Fireplace makeover!

Fireplace makeover

The fireplace in our study is all fixed up, and it even provides heat now! We gave this disused fireplace some cosmetic updates, and last week we had a heat pump installed inside of it. ICEBOX NO MORE.

Fireplace, before.
Fireplace plastering
The first stage in fixing up this fireplace was to build a brick hearth at its base. (I also painted it all white, while I was at it.) We knew that we’d get a heater installed in there, so once the hearth was cured and painted, I got to work cleaning up the rough interior.

The back was badly patched with mortar, so I spent a few days applying mesh tape and giving it heavy passes of joint compound to fill it all in. (I used a sponge to wet-sand the ridges.) Once everything was wiped down and ready, I painted and primed everything.

Painted fireplace inner

So far so good. With the insides painted black it looked like a little moonscape diorama. All I needed to do was finish off the floor inside it.

We got a quote and scheduled a date for a heat pump install… and then learned that the floor model would not be freestanding. The heat pump would need a wall or surround to attach to, and the installers planned to bolt a sheet of MDF + colorbond onto the face of the fireplace.

So not only did I waste a heap of time prettying up the interior, it’d have an ugly surround to boot. Oh.

The heat pump guys were happy to let us make our own surround, though. They gave us dimensions of the heat pump (and comped us $80 on total install) and let us know that it could be recessed, so that only about 50mm of the heat pump itself would protrude past the surround. Nice! They were good to work with.

Fireplace frame buildingInsert flooring

Jamie attached a simple frame inside the fireplace, and cut down a sheet of 12mm plywood to use for the inset surround. He used a hammer and cold chisel to bash out extra bricks, and then cut another couple pieces of plywood to lay flush at the base. He used hardwood framing timber and plywood, for durability.

(The base of the fireplace had already been smashed clear through for heating hookups, possibly when the previous owners had a gas heater installed in the lounge. So that was convenient.)

Caulking a heat pump surround

And then, the heat pump guys came around and installed the thing. This was the first time we’ve had to hire out work, and it was GLORIOUS. They turned up with plenty of tools and knowledge, got the job done in half a day, and then cleaned it all up afterwards. Fan-tastic.

We just had to apply a couple of finishing touches: caulking the seams in the plywood surround, and then painting over it in charcoal stone-effect paint. (I used Dulux Tuscan Effects, the only brand that came in a sample-sized pot.)

Complete fireplace makeover

All done!

Now, as far as aesthetics and ambience go, a heat pump is not my #1, #2 or #3 choice. It’s not a cozy focal point, and frankly it’s kind of an eyesore. (Kinda wish they had a model in black.) Mid-century modest, indeed.
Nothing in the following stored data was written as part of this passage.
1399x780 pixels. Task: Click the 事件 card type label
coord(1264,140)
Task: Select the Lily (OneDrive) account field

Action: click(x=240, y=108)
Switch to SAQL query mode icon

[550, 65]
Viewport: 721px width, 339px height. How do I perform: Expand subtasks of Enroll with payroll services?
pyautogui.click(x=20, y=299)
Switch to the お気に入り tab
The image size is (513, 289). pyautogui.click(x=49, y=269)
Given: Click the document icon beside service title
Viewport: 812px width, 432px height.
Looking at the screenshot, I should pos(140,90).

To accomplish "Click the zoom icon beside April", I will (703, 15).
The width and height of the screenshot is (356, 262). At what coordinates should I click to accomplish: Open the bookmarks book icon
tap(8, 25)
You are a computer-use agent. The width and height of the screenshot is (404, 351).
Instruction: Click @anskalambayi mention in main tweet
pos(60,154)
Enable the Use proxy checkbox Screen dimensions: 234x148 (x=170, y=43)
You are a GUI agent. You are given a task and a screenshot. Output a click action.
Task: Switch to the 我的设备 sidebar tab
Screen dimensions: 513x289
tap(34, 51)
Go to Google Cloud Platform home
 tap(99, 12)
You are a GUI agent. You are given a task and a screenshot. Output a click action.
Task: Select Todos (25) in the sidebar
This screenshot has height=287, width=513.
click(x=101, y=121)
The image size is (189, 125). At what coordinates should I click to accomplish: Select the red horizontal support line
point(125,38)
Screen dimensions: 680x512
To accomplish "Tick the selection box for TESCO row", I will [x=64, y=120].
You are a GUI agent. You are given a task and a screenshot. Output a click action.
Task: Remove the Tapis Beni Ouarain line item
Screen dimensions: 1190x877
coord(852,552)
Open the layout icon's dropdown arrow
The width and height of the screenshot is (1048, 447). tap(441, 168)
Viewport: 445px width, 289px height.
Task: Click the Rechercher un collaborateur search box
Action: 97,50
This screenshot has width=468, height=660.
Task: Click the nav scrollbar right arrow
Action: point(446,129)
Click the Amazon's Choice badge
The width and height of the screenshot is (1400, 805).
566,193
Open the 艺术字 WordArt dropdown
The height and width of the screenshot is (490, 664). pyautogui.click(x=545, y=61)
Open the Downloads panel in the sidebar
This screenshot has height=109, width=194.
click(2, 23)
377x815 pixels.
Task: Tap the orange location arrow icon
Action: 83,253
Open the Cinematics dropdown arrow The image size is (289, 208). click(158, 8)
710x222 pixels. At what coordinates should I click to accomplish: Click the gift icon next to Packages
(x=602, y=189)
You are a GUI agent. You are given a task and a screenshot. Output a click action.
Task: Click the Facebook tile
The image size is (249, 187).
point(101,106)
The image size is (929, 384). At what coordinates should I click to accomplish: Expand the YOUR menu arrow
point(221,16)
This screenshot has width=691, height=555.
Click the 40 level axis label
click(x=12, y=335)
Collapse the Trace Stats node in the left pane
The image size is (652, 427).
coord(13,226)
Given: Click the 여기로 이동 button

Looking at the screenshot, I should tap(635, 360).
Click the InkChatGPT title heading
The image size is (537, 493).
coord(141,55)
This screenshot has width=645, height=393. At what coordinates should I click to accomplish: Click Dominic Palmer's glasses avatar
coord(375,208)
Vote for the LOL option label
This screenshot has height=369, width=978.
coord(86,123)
These were our reasons for installing one:

  • A heat pump is 3-4x more energy efficient than a standard electric heater. No panel heaters ever again. Our Daikin model is meant to be decent, and bonus: it’s quiet.
  • We wanted a continuous heat source. This room is at the coldest aspect of our house, so it sits around 8-10º C on a winter’s day. We make a lot of use out of that room, though, so we keep the heat pump going during the day at a baseline of 13º (56º F) whenever we’re not in it and bump it up to 17-18º (64º) when we are. Having that higher baseline makes such a difference in comfort levels, let me tell you. (And as far as efficiency goes, running a low base temperature is roughly in line with constantly shutting it off and making it heat up the whole room again and again.)
  • The heat pump is also, of course, reversible, which means we can cool this room down and have ourselves a chilled retreat for the handful of hot days we get every year. (Usually fewer than ten over 30º C. I know, how adorable.)

So yeah. Function > form.

Cost wasn’t a factor so much. Jamie had earned a decent stipend from three weeks’ work in Papua New Guinea, so we had that earmarked for heating. Floor models are dearer than wall-mounted heat pumps (a $500 difference seemed to be standard) but the whole shebang, including installation, was well under $3K. We had thought it was going to be more expensive than that, so we were totally okay with that figure.

Complete fireplace makeover

It almost feels strange, not having this room be a total icebox. Almost.

Fireplace mantel
Fireplace mantel prints

All the stuff on the mantel is freebie posters, thrifted goodies, or sentimental artifacts. Images of places in Australia (terrace houses on some street in Melbourne) and the western USA, posters from local creative events. The ‘let’s have a toast to modern art!’ print was from a letterpress classmate in art school. I admit that I’m not great at styling or vignetting, but I figure that a good place to start is with objects that mean something to you.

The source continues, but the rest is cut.